» **Exercise brief**:
Take the lines below between the one holding "Open the SteamDB database icon button" and the one holding "Click the piggy bank Net worth icon", inclusive, and copy them exactly. Add nothing.

» **Data supplied**:

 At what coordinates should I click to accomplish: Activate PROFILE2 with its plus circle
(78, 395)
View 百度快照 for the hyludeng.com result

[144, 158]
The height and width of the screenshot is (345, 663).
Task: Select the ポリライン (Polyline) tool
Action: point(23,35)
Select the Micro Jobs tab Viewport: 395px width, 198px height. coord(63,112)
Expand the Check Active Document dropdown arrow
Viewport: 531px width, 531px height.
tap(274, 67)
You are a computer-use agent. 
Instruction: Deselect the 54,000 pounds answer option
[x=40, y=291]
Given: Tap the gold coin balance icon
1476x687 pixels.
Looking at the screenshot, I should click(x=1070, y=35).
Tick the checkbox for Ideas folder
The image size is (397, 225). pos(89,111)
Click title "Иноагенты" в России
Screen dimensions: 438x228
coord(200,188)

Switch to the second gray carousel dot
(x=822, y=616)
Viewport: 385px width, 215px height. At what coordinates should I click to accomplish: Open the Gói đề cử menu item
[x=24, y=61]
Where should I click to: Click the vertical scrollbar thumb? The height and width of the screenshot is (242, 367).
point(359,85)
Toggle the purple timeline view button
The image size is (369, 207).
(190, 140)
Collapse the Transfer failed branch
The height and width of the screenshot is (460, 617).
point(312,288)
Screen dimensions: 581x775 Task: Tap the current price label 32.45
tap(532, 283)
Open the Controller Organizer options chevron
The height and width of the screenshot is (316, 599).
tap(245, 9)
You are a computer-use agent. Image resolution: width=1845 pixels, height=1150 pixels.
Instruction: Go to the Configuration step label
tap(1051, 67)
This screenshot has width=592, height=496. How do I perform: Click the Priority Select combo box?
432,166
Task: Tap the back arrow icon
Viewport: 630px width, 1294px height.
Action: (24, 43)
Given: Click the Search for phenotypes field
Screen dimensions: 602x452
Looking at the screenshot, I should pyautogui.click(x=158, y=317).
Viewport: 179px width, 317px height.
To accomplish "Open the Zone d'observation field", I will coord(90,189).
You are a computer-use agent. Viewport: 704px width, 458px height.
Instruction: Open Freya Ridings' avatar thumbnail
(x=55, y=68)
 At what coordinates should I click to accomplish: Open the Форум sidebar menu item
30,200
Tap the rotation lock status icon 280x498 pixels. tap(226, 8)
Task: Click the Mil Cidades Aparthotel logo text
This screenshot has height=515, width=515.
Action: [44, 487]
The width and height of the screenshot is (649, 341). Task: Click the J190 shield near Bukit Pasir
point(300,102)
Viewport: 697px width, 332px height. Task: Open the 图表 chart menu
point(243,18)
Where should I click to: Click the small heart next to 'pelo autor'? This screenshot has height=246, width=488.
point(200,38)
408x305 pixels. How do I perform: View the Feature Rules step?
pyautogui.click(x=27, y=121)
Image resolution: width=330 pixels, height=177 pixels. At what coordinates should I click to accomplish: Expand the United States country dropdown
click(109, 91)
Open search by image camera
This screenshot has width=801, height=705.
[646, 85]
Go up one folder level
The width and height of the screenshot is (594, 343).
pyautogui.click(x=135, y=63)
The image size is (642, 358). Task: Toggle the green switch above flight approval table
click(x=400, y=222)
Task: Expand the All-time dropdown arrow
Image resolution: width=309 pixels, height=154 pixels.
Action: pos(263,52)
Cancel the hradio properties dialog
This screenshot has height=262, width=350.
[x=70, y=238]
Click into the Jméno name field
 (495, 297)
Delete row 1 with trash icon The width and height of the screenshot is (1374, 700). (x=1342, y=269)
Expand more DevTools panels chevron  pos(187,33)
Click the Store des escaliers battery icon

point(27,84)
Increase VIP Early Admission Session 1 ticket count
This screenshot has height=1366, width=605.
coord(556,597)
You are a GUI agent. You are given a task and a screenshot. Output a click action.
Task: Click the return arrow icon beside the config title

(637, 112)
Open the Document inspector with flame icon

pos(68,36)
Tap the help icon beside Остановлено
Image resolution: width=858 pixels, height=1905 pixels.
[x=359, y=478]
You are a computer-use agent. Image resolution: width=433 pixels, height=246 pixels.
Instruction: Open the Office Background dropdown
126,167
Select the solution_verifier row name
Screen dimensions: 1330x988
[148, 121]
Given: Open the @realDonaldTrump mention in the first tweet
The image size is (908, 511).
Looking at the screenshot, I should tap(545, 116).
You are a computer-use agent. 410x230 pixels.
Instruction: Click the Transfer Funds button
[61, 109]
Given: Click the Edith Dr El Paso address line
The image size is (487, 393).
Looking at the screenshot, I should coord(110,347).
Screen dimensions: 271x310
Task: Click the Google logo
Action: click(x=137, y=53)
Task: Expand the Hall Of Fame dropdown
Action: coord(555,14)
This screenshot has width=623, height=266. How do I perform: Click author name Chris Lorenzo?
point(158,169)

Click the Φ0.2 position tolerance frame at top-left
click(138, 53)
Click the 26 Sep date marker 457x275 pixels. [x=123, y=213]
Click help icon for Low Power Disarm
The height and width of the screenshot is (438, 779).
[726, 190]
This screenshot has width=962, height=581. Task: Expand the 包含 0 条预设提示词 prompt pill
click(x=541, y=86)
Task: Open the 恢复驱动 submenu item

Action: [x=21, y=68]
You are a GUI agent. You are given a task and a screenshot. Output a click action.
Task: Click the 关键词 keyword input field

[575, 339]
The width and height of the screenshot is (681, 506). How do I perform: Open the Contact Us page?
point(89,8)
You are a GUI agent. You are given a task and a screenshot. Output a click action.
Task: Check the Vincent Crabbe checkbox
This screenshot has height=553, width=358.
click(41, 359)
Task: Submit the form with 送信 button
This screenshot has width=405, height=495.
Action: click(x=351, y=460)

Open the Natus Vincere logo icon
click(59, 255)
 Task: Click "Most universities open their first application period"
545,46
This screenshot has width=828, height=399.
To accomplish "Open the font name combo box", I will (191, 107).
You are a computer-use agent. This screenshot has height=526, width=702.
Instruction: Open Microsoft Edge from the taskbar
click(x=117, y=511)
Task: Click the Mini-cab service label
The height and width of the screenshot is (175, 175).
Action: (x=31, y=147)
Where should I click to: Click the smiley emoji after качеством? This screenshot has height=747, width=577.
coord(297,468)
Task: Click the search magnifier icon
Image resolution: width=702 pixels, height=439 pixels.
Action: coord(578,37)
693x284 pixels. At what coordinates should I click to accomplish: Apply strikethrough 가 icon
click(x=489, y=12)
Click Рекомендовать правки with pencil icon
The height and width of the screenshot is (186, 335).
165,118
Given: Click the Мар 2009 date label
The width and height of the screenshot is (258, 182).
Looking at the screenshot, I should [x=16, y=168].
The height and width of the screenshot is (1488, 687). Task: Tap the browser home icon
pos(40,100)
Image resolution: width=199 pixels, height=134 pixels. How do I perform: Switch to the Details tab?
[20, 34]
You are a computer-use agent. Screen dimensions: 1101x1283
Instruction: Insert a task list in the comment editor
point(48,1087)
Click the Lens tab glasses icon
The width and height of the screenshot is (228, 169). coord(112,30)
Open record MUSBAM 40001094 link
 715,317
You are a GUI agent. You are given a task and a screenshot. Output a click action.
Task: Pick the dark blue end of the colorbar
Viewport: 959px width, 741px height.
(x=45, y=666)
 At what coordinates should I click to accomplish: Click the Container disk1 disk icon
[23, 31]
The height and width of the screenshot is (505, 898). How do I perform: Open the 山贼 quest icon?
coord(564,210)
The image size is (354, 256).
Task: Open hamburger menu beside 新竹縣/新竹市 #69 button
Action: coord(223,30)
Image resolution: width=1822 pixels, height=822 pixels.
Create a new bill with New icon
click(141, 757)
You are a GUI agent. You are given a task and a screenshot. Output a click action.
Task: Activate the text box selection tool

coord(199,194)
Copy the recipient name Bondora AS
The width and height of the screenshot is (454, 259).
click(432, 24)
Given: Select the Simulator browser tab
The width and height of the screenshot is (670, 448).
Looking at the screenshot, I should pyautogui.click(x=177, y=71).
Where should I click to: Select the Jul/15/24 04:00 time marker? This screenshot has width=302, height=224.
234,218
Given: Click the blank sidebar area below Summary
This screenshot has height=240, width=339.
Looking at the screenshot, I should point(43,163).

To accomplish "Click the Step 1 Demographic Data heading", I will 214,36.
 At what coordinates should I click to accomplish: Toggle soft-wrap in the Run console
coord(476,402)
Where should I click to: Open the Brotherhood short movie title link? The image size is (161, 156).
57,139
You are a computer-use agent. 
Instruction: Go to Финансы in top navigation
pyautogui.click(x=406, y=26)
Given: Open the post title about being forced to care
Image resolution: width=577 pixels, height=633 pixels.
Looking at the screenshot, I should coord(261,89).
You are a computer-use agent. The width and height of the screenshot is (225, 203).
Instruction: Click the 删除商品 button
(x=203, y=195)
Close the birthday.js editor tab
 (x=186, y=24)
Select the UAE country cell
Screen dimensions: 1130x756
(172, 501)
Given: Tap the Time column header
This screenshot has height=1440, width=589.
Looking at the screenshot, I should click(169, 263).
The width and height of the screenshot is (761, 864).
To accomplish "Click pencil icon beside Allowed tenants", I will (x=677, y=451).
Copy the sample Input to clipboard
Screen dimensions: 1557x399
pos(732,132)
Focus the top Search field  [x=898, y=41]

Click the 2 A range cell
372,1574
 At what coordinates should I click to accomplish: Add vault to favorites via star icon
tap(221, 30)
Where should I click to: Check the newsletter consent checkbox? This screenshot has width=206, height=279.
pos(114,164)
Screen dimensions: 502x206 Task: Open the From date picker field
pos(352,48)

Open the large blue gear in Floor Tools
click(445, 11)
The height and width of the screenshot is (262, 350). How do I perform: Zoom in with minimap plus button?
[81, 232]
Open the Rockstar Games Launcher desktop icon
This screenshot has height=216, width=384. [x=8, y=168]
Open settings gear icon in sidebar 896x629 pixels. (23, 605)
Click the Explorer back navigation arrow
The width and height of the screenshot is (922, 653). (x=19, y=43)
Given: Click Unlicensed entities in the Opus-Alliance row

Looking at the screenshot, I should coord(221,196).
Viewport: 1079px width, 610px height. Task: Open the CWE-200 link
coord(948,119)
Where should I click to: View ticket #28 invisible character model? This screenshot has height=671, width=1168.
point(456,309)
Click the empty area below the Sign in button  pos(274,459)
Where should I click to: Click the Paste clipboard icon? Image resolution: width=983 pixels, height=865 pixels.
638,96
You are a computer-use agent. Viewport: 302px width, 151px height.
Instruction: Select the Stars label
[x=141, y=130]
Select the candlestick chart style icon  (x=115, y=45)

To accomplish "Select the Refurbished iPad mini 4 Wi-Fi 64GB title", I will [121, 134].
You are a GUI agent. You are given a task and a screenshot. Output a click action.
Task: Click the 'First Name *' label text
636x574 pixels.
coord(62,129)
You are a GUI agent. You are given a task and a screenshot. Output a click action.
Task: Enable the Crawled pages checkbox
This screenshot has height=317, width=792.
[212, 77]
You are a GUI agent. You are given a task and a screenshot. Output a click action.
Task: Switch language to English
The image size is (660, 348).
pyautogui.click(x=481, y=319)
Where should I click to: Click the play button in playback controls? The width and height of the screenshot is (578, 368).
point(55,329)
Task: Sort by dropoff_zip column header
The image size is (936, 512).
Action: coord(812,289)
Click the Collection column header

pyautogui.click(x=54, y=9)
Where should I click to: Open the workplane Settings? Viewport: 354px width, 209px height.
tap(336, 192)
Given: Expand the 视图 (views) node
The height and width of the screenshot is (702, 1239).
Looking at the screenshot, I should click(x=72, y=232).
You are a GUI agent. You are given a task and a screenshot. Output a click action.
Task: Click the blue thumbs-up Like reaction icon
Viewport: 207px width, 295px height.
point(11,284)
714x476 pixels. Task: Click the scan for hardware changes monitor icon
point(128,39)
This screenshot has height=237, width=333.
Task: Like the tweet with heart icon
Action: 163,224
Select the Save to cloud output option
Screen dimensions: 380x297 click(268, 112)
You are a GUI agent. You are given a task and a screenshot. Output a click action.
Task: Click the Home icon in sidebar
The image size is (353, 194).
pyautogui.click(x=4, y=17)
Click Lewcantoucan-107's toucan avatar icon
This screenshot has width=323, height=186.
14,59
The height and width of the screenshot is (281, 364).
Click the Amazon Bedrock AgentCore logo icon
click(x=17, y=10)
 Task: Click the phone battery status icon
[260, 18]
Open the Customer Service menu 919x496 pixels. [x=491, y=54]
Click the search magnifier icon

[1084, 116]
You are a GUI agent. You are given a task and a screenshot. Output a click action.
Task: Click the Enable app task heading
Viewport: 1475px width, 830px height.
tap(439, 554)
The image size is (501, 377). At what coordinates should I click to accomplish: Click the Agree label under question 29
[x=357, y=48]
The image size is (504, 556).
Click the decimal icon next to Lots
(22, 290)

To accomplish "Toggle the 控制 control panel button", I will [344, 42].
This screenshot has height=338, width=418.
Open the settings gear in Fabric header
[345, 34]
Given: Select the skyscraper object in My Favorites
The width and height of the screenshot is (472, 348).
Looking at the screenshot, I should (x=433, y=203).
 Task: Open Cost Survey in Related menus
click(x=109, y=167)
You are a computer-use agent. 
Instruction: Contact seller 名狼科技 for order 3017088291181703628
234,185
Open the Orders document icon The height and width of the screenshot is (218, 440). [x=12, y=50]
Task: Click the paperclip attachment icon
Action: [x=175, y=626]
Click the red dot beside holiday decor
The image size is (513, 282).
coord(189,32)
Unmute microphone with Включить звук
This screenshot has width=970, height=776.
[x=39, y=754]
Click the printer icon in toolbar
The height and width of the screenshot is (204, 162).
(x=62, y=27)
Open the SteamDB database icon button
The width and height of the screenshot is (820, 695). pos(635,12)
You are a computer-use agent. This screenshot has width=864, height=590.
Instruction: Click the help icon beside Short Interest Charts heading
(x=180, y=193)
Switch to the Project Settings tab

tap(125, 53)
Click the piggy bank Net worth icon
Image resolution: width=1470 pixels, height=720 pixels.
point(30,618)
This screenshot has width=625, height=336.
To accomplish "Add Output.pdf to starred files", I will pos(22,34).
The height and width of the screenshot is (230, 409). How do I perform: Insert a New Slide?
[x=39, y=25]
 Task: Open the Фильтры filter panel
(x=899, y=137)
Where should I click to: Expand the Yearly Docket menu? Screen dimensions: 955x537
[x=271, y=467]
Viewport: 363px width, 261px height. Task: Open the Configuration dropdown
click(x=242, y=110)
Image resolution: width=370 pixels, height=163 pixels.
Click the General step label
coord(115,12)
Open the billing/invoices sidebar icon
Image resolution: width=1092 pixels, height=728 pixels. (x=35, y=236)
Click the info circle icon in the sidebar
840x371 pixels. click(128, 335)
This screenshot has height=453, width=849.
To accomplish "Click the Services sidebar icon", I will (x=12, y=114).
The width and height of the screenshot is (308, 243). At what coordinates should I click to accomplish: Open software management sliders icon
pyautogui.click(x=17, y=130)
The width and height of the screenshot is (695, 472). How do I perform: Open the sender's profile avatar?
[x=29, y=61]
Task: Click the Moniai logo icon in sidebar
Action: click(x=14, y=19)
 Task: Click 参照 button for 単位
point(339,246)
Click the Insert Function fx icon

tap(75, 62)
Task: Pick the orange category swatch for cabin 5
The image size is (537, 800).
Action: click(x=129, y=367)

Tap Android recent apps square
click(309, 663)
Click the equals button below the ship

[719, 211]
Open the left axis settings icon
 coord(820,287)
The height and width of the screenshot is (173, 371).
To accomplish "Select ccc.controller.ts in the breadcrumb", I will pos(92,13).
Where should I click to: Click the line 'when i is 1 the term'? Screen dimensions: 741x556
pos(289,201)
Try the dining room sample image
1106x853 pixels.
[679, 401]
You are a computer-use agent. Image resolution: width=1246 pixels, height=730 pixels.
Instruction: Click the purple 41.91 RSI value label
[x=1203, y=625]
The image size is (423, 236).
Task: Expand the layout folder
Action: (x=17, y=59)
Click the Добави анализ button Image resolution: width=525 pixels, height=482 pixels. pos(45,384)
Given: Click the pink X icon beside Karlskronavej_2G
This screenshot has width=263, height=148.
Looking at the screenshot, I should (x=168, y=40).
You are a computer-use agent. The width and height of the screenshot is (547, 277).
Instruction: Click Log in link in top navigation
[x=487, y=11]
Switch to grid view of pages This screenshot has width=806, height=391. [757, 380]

» **Solution to this task**:
Open the SteamDB database icon button
The width and height of the screenshot is (820, 695). pos(635,12)
You are a computer-use agent. This screenshot has width=864, height=590.
Instruction: Click the help icon beside Short Interest Charts heading
(x=180, y=193)
Switch to the Project Settings tab

tap(125, 53)
Click the piggy bank Net worth icon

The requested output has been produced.